[[REEMPLAZAR-IMAGEN: diseño propio — fuente original: agente de la Oficina de Aduanas y Protección Fronteriza vigilando la entrada a un centro de detención, foto referenciada en cobertura de El Imparcial]]

Nueve días después de que un agente de ICE matara a tiros a Lorenzo Salgado Araujo en Houston, el New York Times confirmó, citando a portavoces del Departamento de Seguridad Nacional y fuentes cercanas al caso, lo que la familia había denunciado desde el primer día: los agentes buscaban a dos personas originarias de Guatemala, vigilaban una propiedad vinculada a esa investigación, y al ver una furgoneta blanca con un pasajero que “se parecía” a uno de los sospechosos, iniciaron la detención que terminó con Salgado Araujo baleado en el abdomen. Ninguno de los objetivos originales estaba en el vehículo. Salgado Araujo, mexicano de 52 años que llevaba 35 viviendo en Houston y tramitaba activamente un permiso de trabajo, murió horas después en el hospital Ben Taub.

Mientras esa confirmación reordena por completo la versión oficial —que sostenía que Salgado intentó embestir a un agente y que este disparó en defensa propia—, su hermano menor, Víctor Hugo Salgado Araujo, permanece detenido en el Montgomery Processing Center de Conroe, Texas, desde el mismo día del tiroteo. Víctor fue testigo directo: según su abogada, Ruby Powers, estaba esposado en el suelo cuando pidió a los agentes que llamaran una ambulancia para su hermano, que se desangraba; la ayuda médica tardó entre 20 y 30 minutos en llegar.

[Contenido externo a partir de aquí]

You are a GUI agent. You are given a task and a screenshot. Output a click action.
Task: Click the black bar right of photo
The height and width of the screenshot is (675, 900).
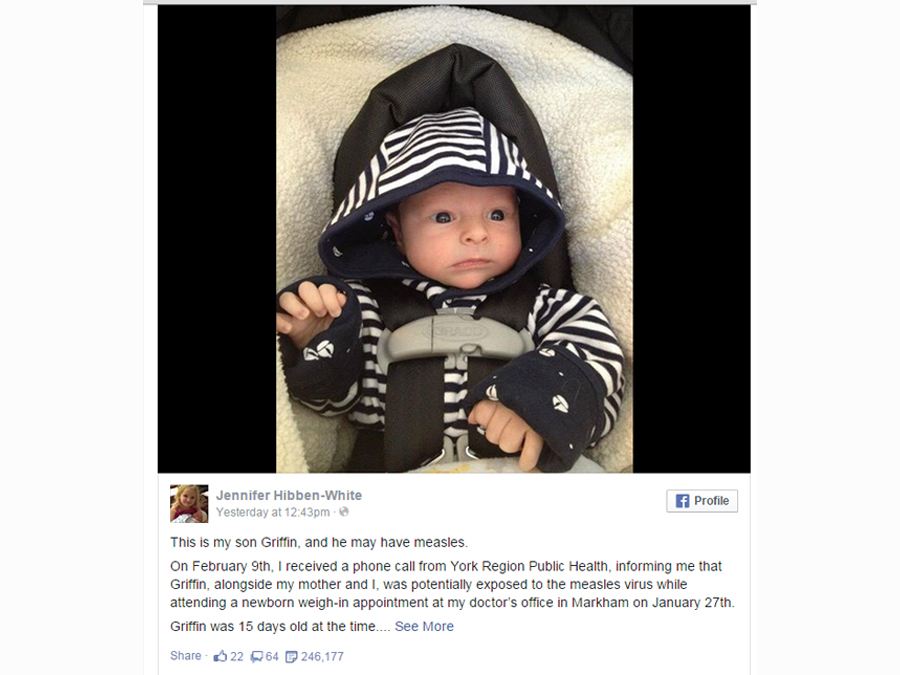[692, 239]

Su testimonio, junto con el de los otros dos hombres detenidos ese día, contradice directamente la versión que dio inicialmente el DHS.

Víctor tiene programada su primera audiencia de deportación ante un juez de inmigración esta semana. La fiscalía del condado de Harris ha presentado documentación para que él y los otros dos testigos puedan solicitar una visa U —un mecanismo diseñado para víctimas de delitos que colaboran con investigaciones penales— mientras el consulado de México gestiona libertad condicional humanitaria para que puedan asistir al funeral de Lorenzo. El Caucus Hispano del Congreso anunció que celebrará una audiencia de campo en Houston para recabar testimonios directamente relacionados con el caso.

Por qué esto importa más allá de este caso puntual: la revelación del Times no es un matiz menor, es la confirmación de que un hombre murió por una identificación errónea durante un operativo dirigido contra alguien más, y que el testigo con el relato más directo de lo ocurrido permanece bajo la misma autoridad federal que lo mató por error. La organización LULAC ha insistido en que este patrón —versiones iniciales de ICE que después se desmoronan ante evidencia de video o testimonios— se ha repetido en incidentes similares en Minneapolis y en otras partes de Texas este año. Lo que distingue el caso de Víctor es que su libertad, y su capacidad de seguir colaborando con la investigación sobre la muerte de su propio hermano, dependen de decisiones migratorias tomadas por la misma agencia bajo investigación.